A new insect repellent is stronger than DEET and could prevent malaria
No more mosquito bites! No more fleas! No more moths! A new class of insect repellent is thousands of times more effective than DEET.
A team of researchers working on a project to develop new ways of controlling the spread of malaria found a compound that messes with the mosquito's sense of smell.
The compound known as Vanderbilt University Allosteric Agonist (VUAA1) activates every single odour receptor at once, overwhelming the mosquito and making it leave.
If you have been in an elevator or small office with someone wearing tons and tons of perfume, chances are you got dizzy after a while. Surely the smell lingered in your nose long after the encounter, making you feel even worse, or at least a bit nauseous. Researchers believe that something similar happens to mosquitoes when exposed to VUAA1, and Patrick Jones, one of the post-doctoral fellows involved in the study, believes that the effect is far worse for the insect than humans.
The repellent activates OR, smell receptors found in mosquito antennae that respond to different odours, however, these are normally activated one by one and only when they are connected to a scent co-receptor known as Orco.
The researchers explain over atnews@Vanderbilt
"Think of an OR as a microphone that can detect a single frequency," explained Zwiebel. "On her antenna the mosquito has dozens of types of these microphones, each tuned to a specific frequency. Orco acts as the switch in each microphone that tells the brain when there is a signal.

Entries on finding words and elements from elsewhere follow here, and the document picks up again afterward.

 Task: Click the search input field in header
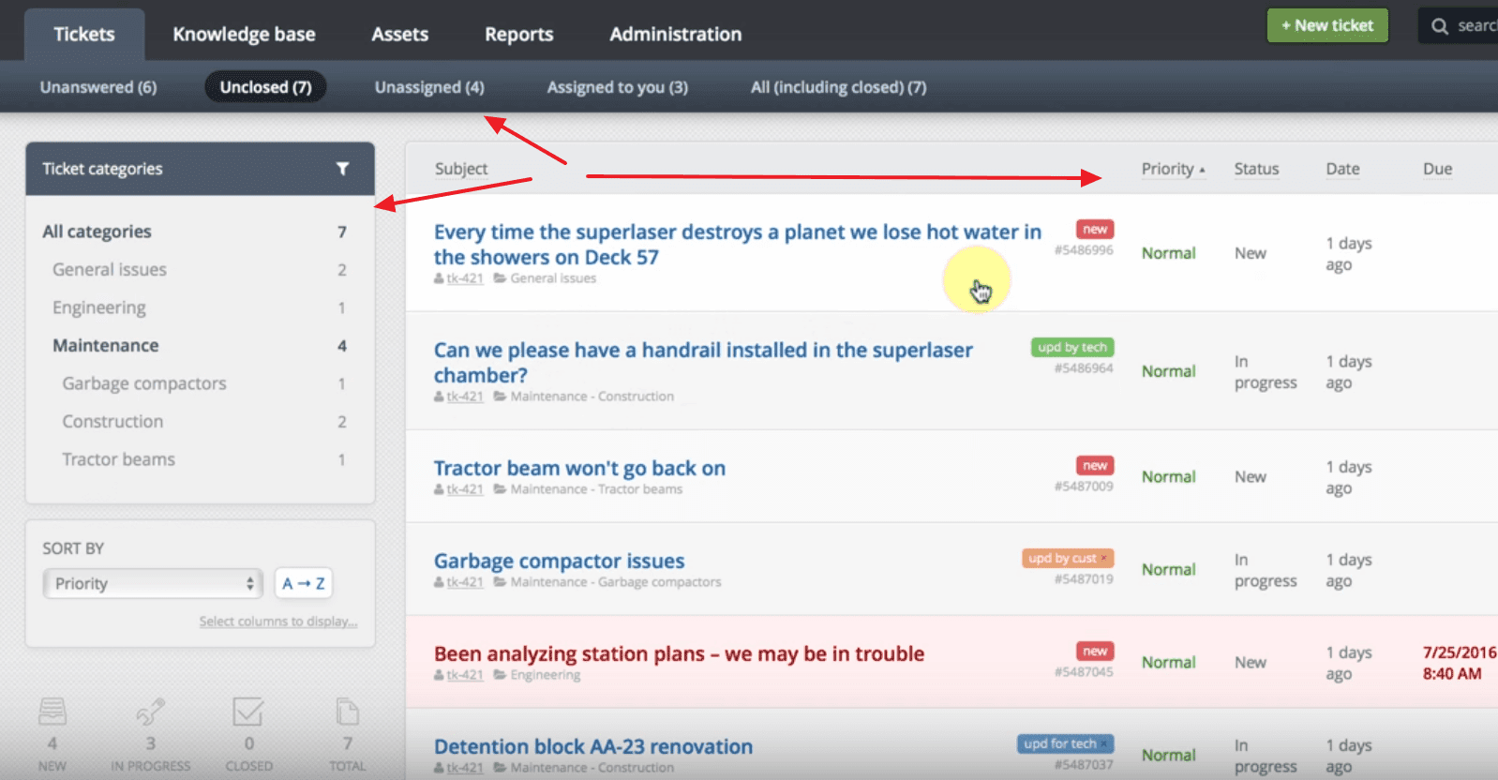tap(1476, 26)
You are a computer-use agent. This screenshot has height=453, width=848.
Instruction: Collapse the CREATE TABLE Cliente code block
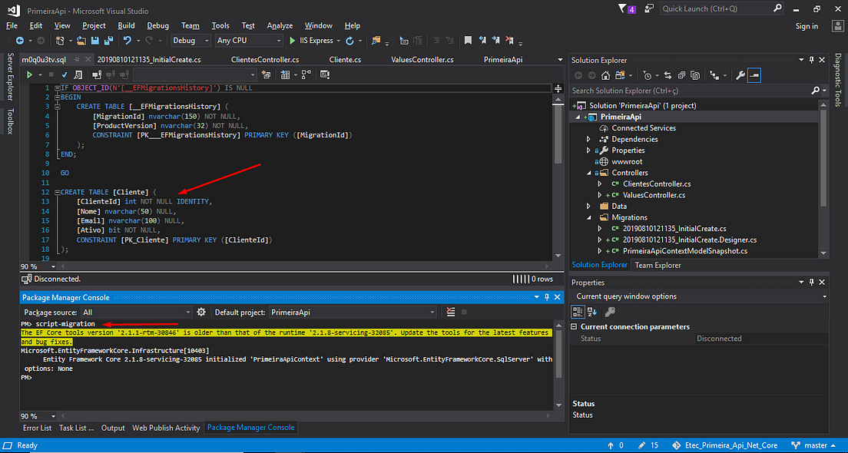coord(56,192)
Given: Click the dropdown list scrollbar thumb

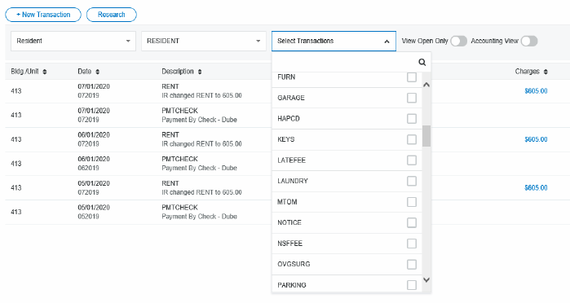Looking at the screenshot, I should [426, 136].
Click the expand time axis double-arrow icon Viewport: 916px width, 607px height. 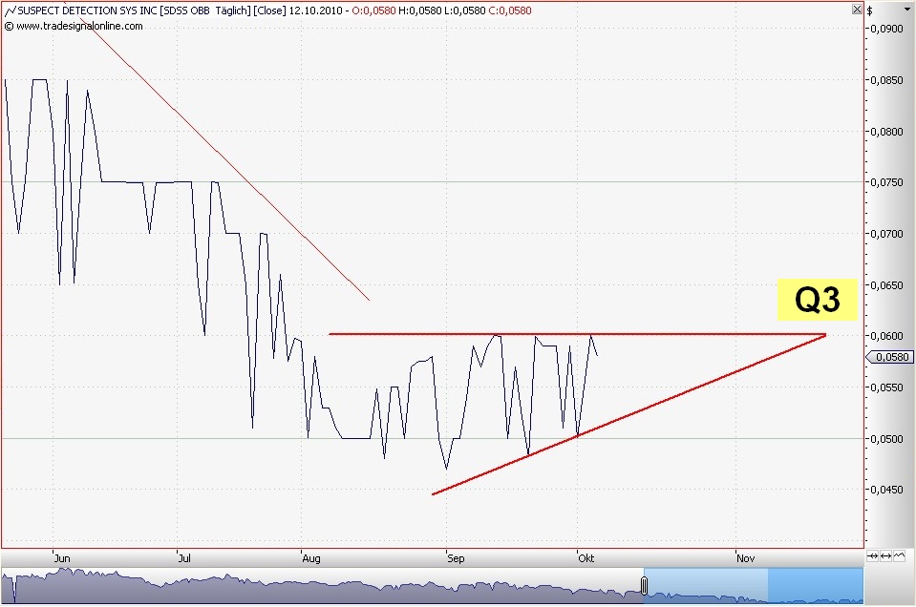click(x=886, y=555)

"When a mosquito smells an odor, the microphone tuned to that smell will turn 'on' its Orco switch. The other microphones remain off," he continued. "However, by stimulating Orco directly we can turn them all on at once. This would effectively overload the mosquito's sense of smell and shut down her ability to find blood."
The scientists confirmed that VUAA1 activates similar smell receptors in other insects, including ants and moths. And they are planning to test it in Africa to try to stop mosquitoes from spreading malaria.
VUUA1 is not suitable for commercial products, but the researchers will soon start working in a compound that is appropriate for commercialisation and can put an end to mosquito bites.